That ageing provocateur Bob Ellis, pictured here showing what Coke can really do to you, wrote a truly awful piece on the Drum yesterday to which on principle I will not link, basically arguing that feminism is responsible for the downfall by sex of many famous men from Oscar Wilde (???) to Dominique Strauss Kahn.
Heck, I have to link, it isn’t fair to talk about it otherwise.
The piece was almost universally howled down, and the ABC shut off the comments option at around three hundred and something, only the day after it was published.
What Ellis’s pleas for a more understanding and forgiving attitude to male desire did make me ponder, is how easily male public figures are brought down by their sexual activities, whether they’re caught playing away, sniffing chairs, exiting gay bars or cavorting in their underpants when one would wish them to be fully dressed. Though for Ellis to claim this has much to do with feminism is contestable, as there weren’t a lot of feminists braying for Oscar Wilde’s scalp, for example.
Usually these public figures are brought down by their male enemies who might very well employ some appropriate feminist rhetoric to make them look good and properly concerned about the women allegedly injured in the blokes’ peccadilloes (except in the case of Oscar Wilde and any other man brought undone by participation in gay sex or rumours of gay sex.)
What this says is that as a society we are apparently very uptight about the morals of influential men, or more likely there are forces at work who want us to think we are.

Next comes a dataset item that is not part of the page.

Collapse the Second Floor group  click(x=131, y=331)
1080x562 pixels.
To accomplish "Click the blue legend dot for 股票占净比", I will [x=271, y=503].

If a man is unfaithful to his wife, how does this affect his professional performance? The answer is we don’t know. Nobody’s done the studies. We make an assumption, based on current moral values about sex, fidelity and monogamy that if he’s deceiving his wife, he’s likely deceiving everybody else. This seems to me to be a slightly insane deduction. We all know how human beings can and do categorize, especially when sexual desire is at work in them.
Was Bill Clinton’s presidential performance changed for the worse as a consequence of letting Monica puff on his cigar, for example? (No, she didn’t inhale. They found the smoke on her frock.) Do we have the right to judge a man’s whole life (or a woman’s for that matter, but sexual disgrace doesn’t seem to befall influential women to anything like the same extent) on the strength of his sexual behaviour?
Of course I’m only talking about non criminal situations. If an influential man is found to have acted criminally in sexual matters, then that needs to be viewed as would any other criminal behaviour.
Ellis claims that a lot of good men are cut off at the balls because feminist wowsers can’t deal with their expression of their sexuality. Men have always been at the mercy of their desires, he claims, and everybody needs to cut them some slack if they Fall. High levels of testosterone go hand in hand with high levels of achievement, so there’s bound to be trouble.
There isn’t much to take away form Bob’s rave, except that it does remind me that the society in which we live seems to have a dominant moral view of sex as at best naughty, and at worst, really scary and requiring all kinds of societal controls, including marriage and monogamy. Repression is the price we pay for civilization. Give adolescents condoms and they’ll be at it in the aisles at school.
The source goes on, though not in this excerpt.